ABOUT THIS EXERCISE: Return exactly the lines of the records below, starting at the line that contains "CONTACT [menuitem] (1311, 16)" and ending at the line that contains "[Facebook - Fly Racing Canada] (1391, 84)", with both of those lines kept.

==== RECORDS SUPPLIED

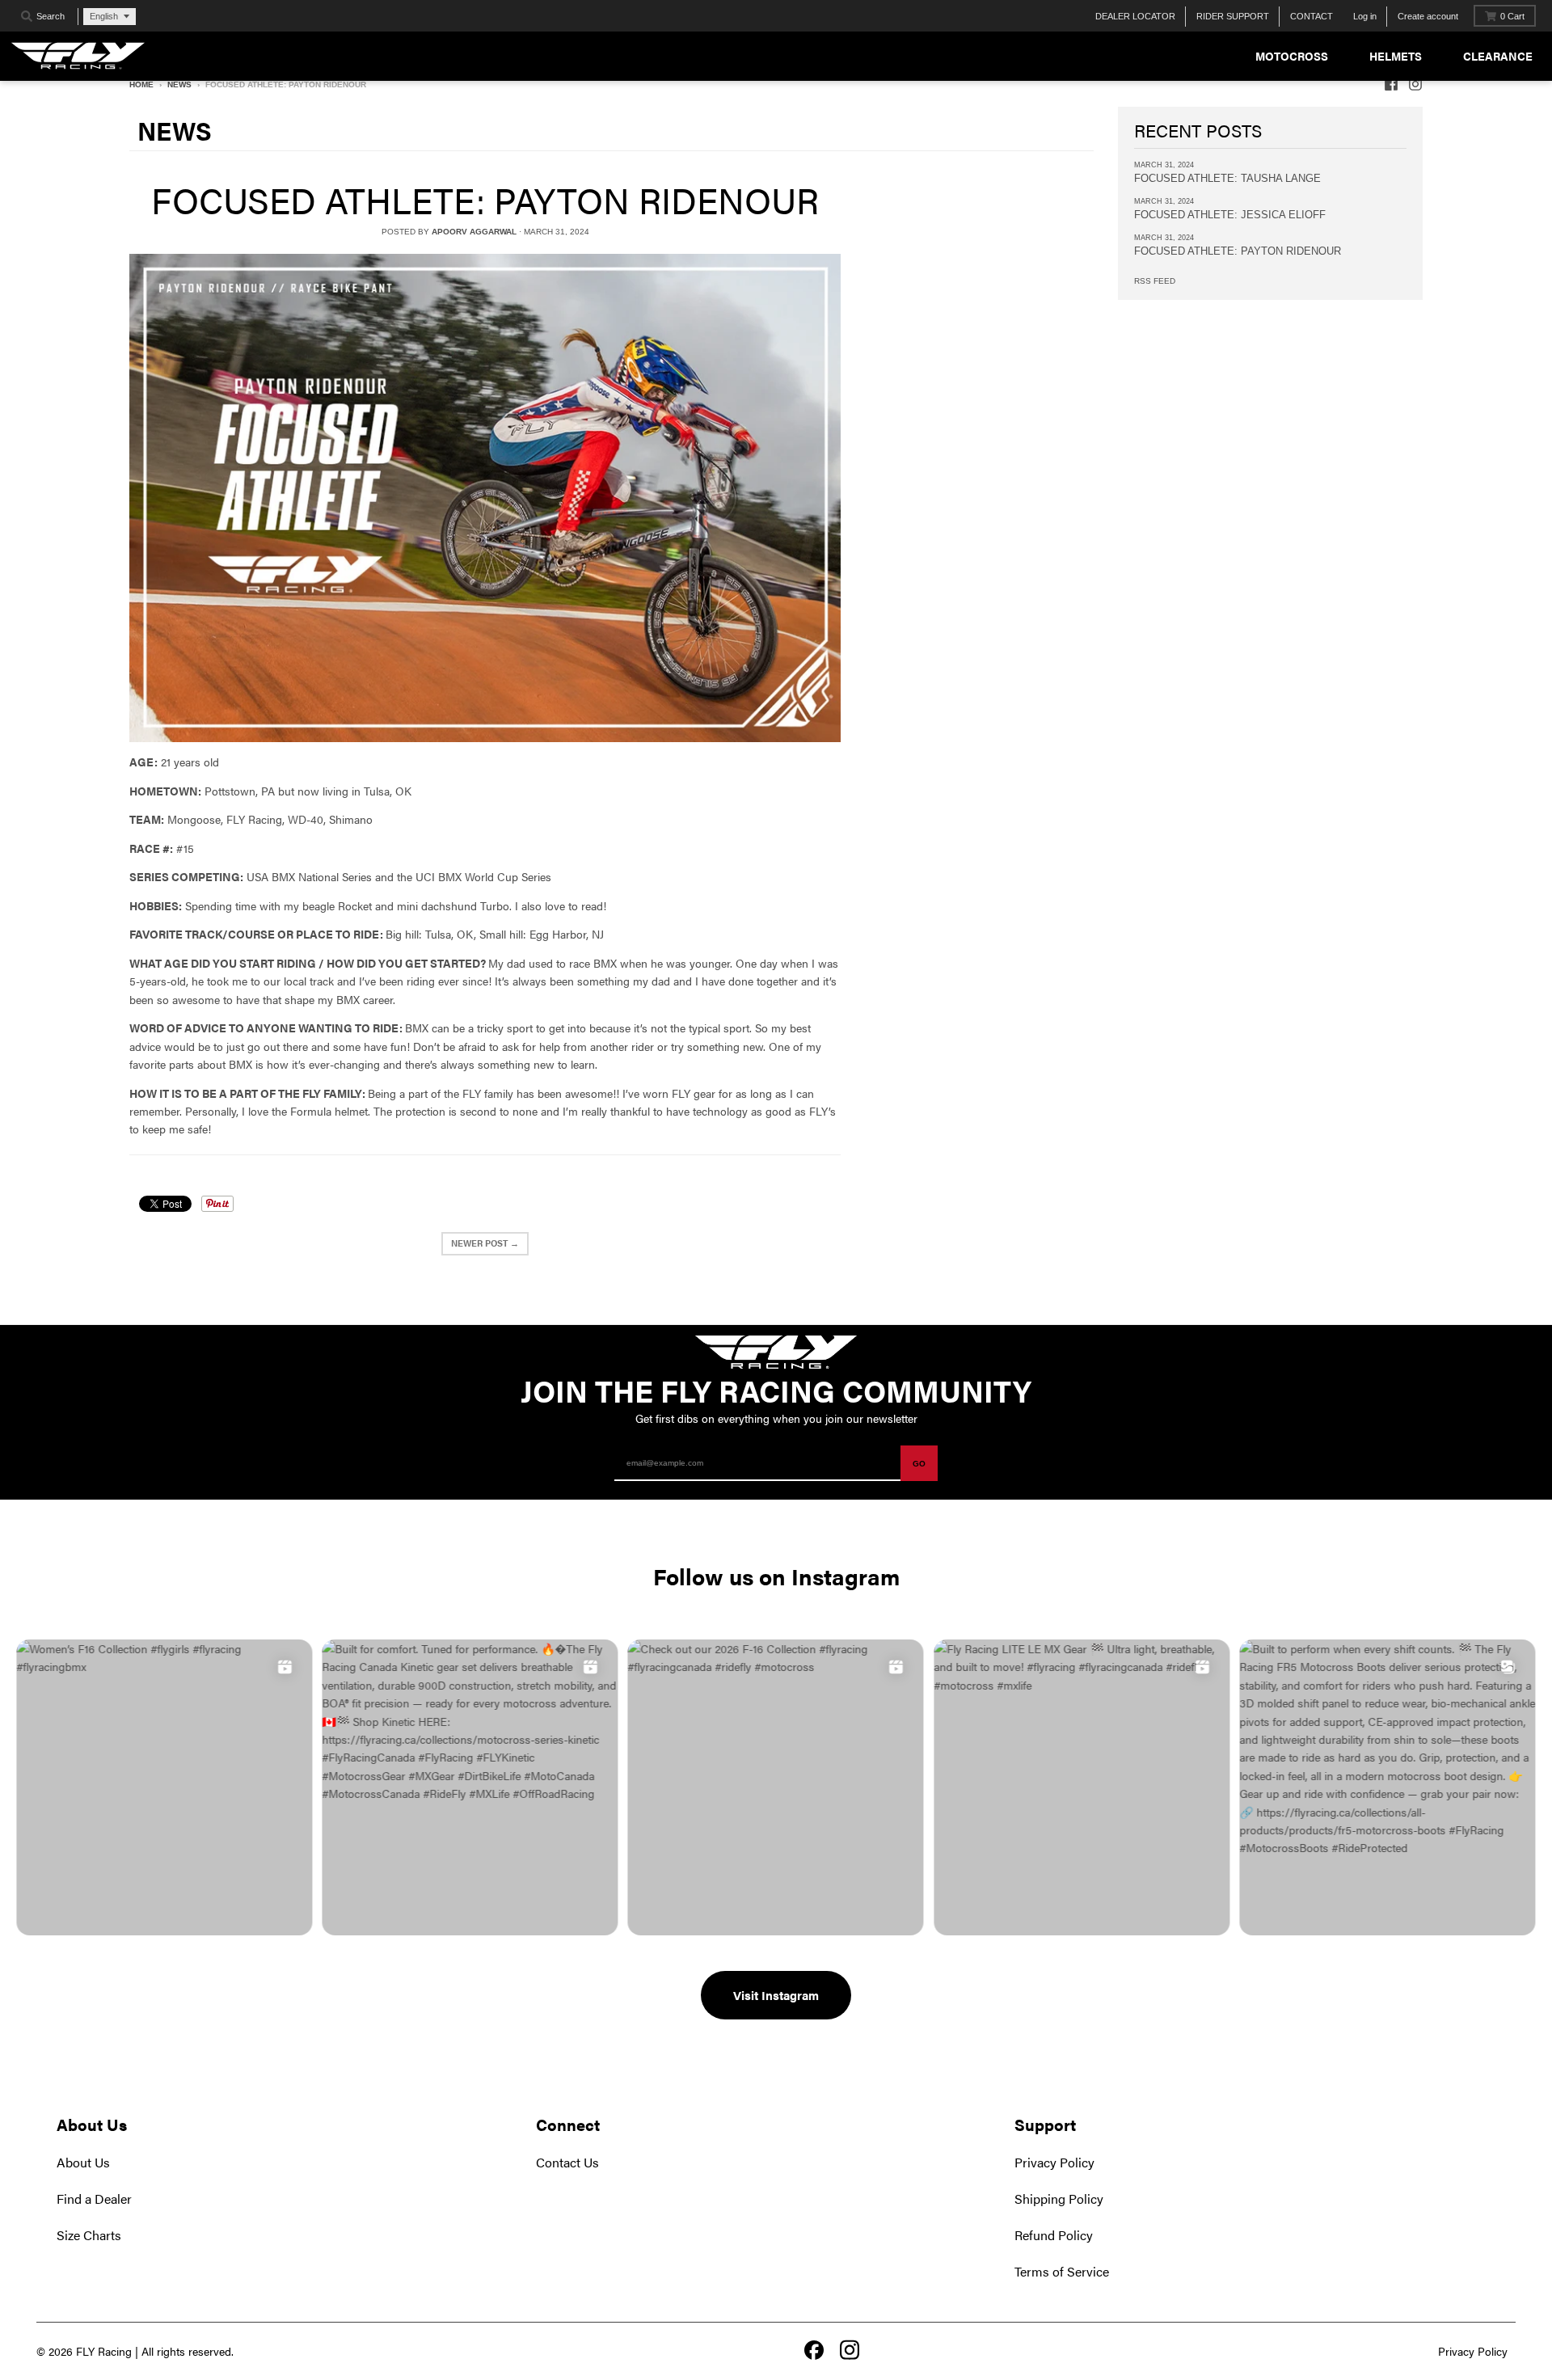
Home (141, 84)
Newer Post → (485, 1243)
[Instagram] (849, 2351)
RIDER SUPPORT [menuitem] (1232, 16)
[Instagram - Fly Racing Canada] (1415, 84)
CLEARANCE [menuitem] (1498, 56)
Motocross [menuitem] (1291, 56)
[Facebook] (814, 2351)
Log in (1365, 16)
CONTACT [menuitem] (1311, 16)
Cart (1512, 16)
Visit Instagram (776, 1994)
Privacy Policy (1054, 2162)
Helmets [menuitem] (1395, 56)
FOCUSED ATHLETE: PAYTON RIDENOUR (485, 200)
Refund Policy (1053, 2235)
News (179, 84)
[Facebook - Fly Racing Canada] (1391, 84)
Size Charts (89, 2235)
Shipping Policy (1058, 2198)
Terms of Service (1061, 2271)
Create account (1428, 16)
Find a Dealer (94, 2198)
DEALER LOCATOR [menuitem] (1135, 16)
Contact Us (567, 2162)
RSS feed (1154, 280)
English (104, 16)
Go (919, 1463)
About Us (83, 2162)
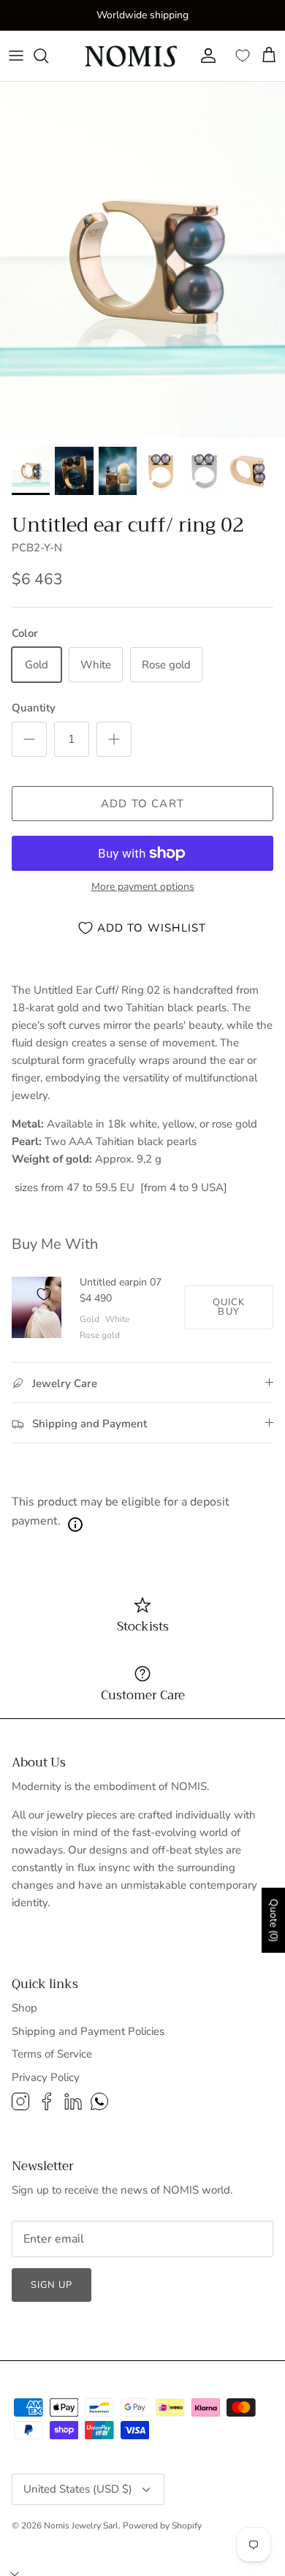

========

SOLUTION TO THE EXERCISE:
CONTACT [menuitem] (1311, 16)
Cart (1512, 16)
Visit Instagram (776, 1994)
Privacy Policy (1054, 2162)
Helmets [menuitem] (1395, 56)
FOCUSED ATHLETE: PAYTON RIDENOUR (485, 200)
Refund Policy (1053, 2235)
News (179, 84)
[Facebook - Fly Racing Canada] (1391, 84)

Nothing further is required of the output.